Além do petista, milhares de presos devem ser soltos para aguardar recursos ao STJ e ao STF. De acordo com o Conselho Nacional de Justiça (CNJ), a decisão atinge 4.895 detentos em todos os estados. Entre os condenados na Lava-Jato que podem ser liberados em razão do entendimento do Supremo estão o ex-ministro José Dirceu, condenado a oito anos e 10 meses de prisão pelos crimes de corrupção passiva e lavagem de dinheiro em contratos da Petrobras; o ex-gerente da Petrobras Pedro Augusto Cortes Xavier; o ex-tesoureiro do PT Delúbio Soares, além do ex-diretor da Petrobras Renato Duque e do pecuarista José Carlos Bumlai.

Em nota publicada logo após o julgamento, a força-tarefa da Lava-Jato declarou que o entendimento do STF prejudica o combate à corrupção e favorece a impunidade. ;A decisão do Supremo deve ser respeitada, mas, como todo ato judicial, pode ser objeto de debate e discussão. Para além dos sólidos argumentos expostos pelos cinco ministros vencidos na tese, a decisão de reversão da possibilidade de prisão em segunda instância está em dissonância com o sentimento de repúdio à impunidade e com o combate à corrupção, prioridades do país;, destacou um trecho do texto.

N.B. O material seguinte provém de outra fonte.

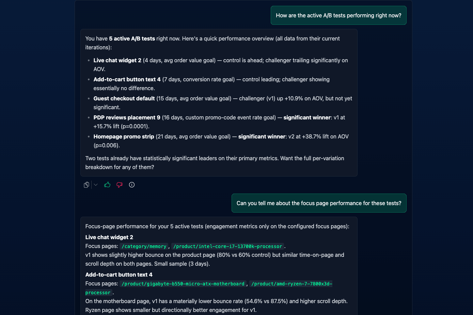Click 'significant winner' in the Homepage promo strip bullet
Viewport: 473px width, 315px height.
point(262,136)
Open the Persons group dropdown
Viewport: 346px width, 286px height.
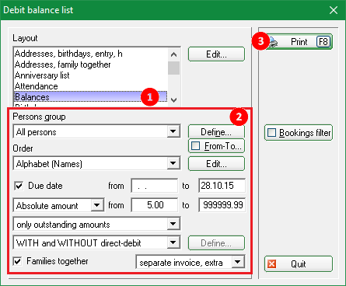(96, 132)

Procuradores da Lava-Jato lembraram que a grande quantidade de recursos possíveis no sistema jurídico brasileiro resulta, inclusive, na prescrição de crimes. ;A existência de quatro instâncias de julgamento, peculiar ao Brasil, associada ao número excessivo de recursos que chegam a superar uma centena em alguns casos criminais, resulta em demora e prescrição, acarretando impunidade. Reconhecendo que a decisão impactará os resultados de seu trabalho, a força-tarefa expressa seu compromisso de seguir buscando justiça nos casos em que atua;, emendou a nota.

O presidente da Associação Nacional do Ministério Público (Conamp), Victor Hugo Azevedo, lamentou o desfecho do julgamento. ;Reafirmo a preocupação do Ministério Público brasileiro com o provável retrocesso jurídico, que dificulta a repressão a crimes, favorecendo a prescrição de delitos graves, gerando impunidade e instabilidade jurídica;, ressaltou.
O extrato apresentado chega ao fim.